How to fix that? Thanks for your help.
Please could you post errors as text using error tags, not as an image of an error.
Thank you Smile
LOAD_GLOBAL(dispatcher), LOAD_FAST(args), LOAD_FAST(kwargs), CALL_FUNCTION_EX{1}, STORE_FAST(relevant_args)
return implement_array_function(
Error:
Exception has occurred: ValueError shapes (7027,13) and (7027,1) not aligned: 13 (dim 1) != 7027 (dim 0) File "<__array_function__ internals>", line 5, in dot File "C:\Users\tigra\Desktop\Untitled-1.py", line 49, in feed_forward self.hidden = self.sigmoid(np.dot(self.inputs, self.weights)) File "C:\Users\tigra\Desktop\Untitled-1.py", line 61, in train self.feed_forward() File "C:\Users\tigra\Desktop\Untitled-1.py", line 80, in <module> NN.train()
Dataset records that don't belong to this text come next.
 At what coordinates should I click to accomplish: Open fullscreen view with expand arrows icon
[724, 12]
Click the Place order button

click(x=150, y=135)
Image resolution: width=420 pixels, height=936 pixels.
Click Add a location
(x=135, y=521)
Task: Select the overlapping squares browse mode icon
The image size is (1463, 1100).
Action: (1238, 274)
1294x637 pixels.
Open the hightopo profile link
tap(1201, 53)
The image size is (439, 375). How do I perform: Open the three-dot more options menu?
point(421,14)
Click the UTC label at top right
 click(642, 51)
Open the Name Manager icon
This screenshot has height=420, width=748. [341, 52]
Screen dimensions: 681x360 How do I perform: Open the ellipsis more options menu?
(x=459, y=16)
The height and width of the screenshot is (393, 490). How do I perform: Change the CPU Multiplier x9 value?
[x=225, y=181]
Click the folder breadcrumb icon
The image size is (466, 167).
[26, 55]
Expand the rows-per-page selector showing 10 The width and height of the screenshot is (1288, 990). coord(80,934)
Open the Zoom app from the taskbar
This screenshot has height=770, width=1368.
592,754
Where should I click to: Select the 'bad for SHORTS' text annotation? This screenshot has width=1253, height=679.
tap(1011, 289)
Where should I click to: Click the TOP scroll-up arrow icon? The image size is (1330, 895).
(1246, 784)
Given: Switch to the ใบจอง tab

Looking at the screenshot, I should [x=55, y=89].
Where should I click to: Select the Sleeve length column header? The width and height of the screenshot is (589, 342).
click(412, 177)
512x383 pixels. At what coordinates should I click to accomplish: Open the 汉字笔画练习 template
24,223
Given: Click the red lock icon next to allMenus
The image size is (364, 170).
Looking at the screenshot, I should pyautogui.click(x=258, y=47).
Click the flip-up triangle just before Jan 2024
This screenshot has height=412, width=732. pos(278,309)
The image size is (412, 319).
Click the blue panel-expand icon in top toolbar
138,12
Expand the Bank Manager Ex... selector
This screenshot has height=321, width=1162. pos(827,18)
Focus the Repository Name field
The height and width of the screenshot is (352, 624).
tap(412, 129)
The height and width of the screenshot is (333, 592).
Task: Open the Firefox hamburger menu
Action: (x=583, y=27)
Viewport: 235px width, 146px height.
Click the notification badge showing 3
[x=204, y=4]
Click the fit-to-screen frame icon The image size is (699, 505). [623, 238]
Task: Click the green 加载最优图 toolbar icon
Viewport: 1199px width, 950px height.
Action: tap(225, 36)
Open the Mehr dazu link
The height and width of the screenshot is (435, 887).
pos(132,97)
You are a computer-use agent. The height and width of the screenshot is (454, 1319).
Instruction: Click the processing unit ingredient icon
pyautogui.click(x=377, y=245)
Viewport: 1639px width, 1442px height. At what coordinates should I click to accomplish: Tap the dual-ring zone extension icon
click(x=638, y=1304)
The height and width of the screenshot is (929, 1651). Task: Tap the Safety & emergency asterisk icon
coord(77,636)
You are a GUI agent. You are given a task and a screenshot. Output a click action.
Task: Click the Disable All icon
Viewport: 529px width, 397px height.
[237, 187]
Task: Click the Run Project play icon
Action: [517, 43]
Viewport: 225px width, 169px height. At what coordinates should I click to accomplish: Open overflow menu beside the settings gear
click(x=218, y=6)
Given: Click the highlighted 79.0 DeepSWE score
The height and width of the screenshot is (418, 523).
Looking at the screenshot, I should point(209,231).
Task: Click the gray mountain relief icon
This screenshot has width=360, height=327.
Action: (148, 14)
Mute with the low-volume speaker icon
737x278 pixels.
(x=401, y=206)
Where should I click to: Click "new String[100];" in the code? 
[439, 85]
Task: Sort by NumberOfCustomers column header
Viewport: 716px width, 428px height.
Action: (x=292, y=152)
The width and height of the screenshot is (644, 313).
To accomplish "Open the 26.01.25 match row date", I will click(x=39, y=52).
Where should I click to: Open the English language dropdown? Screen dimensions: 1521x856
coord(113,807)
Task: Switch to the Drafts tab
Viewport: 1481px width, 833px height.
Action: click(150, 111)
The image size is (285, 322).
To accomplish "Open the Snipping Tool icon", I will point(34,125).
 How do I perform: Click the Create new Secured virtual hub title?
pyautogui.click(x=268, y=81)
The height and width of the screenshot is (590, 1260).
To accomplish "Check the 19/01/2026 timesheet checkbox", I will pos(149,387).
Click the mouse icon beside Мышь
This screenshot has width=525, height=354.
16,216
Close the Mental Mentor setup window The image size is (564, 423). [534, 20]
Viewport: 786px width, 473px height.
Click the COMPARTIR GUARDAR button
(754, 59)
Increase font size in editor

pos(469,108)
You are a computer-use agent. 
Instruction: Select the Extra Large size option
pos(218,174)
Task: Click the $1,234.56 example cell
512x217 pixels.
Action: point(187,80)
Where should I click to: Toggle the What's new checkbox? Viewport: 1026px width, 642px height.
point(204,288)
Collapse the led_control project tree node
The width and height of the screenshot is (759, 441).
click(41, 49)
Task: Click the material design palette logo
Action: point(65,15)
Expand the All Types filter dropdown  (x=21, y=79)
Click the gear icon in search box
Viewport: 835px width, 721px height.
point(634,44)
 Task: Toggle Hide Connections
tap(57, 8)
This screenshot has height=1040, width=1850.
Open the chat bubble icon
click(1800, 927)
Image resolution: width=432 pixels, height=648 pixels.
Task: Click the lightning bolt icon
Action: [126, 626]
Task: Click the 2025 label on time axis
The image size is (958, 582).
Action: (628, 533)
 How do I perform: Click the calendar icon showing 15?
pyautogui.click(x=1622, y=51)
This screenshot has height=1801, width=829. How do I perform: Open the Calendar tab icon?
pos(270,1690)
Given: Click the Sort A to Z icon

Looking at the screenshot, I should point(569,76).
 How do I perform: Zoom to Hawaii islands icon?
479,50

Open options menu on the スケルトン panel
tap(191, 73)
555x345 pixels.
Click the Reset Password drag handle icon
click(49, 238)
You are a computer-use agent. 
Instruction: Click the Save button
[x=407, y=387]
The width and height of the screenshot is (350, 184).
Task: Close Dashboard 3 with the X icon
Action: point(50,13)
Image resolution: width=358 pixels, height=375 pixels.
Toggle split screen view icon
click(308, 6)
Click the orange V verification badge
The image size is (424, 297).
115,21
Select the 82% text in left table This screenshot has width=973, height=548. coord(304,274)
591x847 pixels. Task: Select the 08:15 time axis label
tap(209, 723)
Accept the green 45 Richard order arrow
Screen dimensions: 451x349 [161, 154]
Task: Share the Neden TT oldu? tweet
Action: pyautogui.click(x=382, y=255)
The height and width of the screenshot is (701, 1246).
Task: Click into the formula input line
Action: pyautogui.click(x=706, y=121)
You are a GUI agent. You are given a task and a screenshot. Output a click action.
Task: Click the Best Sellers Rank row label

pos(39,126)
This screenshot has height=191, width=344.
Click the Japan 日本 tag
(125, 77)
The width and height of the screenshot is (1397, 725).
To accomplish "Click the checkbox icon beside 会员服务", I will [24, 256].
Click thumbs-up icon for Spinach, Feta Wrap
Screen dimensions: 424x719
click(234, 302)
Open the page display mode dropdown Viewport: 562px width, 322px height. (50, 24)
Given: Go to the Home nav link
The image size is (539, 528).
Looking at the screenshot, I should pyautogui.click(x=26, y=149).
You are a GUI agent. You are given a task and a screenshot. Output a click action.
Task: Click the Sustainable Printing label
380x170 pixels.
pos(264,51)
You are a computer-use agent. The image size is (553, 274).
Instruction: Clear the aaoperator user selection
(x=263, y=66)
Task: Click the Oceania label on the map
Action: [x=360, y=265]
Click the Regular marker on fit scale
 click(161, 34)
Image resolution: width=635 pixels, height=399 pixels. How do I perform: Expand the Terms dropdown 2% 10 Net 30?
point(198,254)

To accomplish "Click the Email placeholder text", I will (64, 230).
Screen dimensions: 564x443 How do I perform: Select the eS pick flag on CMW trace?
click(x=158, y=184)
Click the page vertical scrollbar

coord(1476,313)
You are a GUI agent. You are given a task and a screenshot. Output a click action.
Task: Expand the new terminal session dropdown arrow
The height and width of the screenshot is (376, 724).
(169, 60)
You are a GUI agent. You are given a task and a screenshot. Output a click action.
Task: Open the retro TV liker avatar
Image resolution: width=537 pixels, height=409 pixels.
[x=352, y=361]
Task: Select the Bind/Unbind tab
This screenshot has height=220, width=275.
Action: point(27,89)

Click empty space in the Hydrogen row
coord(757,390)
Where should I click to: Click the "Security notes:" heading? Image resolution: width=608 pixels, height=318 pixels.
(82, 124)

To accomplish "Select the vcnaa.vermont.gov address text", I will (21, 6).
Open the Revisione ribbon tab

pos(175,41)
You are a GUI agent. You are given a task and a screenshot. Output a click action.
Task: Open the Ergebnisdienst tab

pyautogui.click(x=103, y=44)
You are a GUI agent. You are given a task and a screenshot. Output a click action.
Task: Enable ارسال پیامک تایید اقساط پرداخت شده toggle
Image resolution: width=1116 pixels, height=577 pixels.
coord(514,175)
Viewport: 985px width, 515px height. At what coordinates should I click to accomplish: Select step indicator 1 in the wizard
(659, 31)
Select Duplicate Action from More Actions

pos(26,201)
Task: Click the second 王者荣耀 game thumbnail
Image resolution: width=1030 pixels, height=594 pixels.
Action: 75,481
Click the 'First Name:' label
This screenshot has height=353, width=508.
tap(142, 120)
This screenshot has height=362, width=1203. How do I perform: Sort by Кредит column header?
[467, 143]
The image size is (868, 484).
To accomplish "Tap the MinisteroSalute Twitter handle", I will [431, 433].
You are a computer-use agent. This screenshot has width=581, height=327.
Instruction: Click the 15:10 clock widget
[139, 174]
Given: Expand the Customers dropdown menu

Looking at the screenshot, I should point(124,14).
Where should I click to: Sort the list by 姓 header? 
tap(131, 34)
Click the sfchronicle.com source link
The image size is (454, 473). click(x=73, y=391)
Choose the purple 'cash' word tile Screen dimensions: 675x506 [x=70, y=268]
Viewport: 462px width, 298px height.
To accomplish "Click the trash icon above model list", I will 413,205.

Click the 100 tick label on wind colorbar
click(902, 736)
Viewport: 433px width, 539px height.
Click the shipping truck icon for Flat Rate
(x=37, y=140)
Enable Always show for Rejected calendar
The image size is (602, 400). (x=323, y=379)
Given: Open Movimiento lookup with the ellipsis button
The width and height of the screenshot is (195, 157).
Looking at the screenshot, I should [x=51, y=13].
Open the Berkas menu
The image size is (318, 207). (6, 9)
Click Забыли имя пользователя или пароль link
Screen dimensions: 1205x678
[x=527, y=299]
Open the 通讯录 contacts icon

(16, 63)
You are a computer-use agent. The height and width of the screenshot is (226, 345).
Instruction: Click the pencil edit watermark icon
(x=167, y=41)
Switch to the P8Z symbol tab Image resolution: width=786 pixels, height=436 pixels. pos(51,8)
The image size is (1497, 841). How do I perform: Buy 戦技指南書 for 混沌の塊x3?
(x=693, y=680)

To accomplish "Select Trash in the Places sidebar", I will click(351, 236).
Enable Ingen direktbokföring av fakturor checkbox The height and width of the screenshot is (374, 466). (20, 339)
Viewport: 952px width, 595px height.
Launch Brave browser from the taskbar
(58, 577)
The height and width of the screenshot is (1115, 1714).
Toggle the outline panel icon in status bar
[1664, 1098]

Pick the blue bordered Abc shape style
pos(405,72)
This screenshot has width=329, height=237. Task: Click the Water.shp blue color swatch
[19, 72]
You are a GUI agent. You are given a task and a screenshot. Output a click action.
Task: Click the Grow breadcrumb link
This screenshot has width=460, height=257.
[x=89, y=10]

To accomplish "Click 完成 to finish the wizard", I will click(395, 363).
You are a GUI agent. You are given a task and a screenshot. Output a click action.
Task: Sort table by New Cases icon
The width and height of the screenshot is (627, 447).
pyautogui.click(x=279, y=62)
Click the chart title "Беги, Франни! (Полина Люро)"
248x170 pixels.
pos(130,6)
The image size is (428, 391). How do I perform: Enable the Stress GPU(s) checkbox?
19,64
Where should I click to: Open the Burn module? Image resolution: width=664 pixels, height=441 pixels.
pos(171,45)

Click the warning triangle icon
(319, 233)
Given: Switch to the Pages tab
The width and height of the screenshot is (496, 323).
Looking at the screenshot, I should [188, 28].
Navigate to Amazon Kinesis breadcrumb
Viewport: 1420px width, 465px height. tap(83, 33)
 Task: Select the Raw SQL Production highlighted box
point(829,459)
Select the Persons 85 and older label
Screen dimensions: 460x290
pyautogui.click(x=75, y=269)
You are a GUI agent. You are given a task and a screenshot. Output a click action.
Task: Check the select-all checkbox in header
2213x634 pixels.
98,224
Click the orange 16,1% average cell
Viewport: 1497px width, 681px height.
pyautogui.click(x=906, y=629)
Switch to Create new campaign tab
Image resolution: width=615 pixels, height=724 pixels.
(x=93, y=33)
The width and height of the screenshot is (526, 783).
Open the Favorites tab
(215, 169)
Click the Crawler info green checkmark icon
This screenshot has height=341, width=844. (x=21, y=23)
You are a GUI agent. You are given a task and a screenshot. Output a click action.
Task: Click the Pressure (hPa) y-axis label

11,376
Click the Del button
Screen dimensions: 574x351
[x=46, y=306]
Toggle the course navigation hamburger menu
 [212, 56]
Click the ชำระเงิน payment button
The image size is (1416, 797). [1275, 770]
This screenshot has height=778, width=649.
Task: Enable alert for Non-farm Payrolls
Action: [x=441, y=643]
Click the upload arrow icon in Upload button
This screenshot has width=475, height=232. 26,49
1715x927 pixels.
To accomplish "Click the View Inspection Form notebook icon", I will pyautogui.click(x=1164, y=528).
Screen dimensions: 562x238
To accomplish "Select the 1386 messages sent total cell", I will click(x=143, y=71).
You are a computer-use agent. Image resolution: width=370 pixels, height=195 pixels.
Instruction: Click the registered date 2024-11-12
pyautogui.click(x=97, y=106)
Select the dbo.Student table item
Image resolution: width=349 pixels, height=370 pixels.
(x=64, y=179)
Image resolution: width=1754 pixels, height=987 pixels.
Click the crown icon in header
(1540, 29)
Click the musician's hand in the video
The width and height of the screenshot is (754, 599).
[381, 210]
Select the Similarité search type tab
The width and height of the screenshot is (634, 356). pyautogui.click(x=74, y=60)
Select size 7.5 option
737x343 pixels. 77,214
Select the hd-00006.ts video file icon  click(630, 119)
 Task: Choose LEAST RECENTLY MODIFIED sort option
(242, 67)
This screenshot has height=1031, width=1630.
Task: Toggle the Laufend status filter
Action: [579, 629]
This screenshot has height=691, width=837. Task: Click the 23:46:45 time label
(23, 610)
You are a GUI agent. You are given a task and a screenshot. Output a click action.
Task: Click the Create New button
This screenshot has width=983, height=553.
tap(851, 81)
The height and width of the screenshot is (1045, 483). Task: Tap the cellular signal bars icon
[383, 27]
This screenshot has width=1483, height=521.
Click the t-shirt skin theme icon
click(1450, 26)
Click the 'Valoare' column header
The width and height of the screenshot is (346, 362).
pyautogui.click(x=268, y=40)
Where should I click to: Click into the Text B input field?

implementation, dot, relevant_args, args, kwargs)
Don't take this wrong - are you supposed to be doing it the hard way, coding each piece when there are fully vetted functions out there to do it? I know sometimes assignments are done that way to try to teach you something special, but for example:
trainval_dataset = df.sample(frac=0.8,random_state=42)
test_dataset = df.drop(trainval_dataset.index)
does your training and testing split, in the usual 80% training and 20% test.

Current problem is with the shapes of your data. Look at the shapes being fed into feedforward.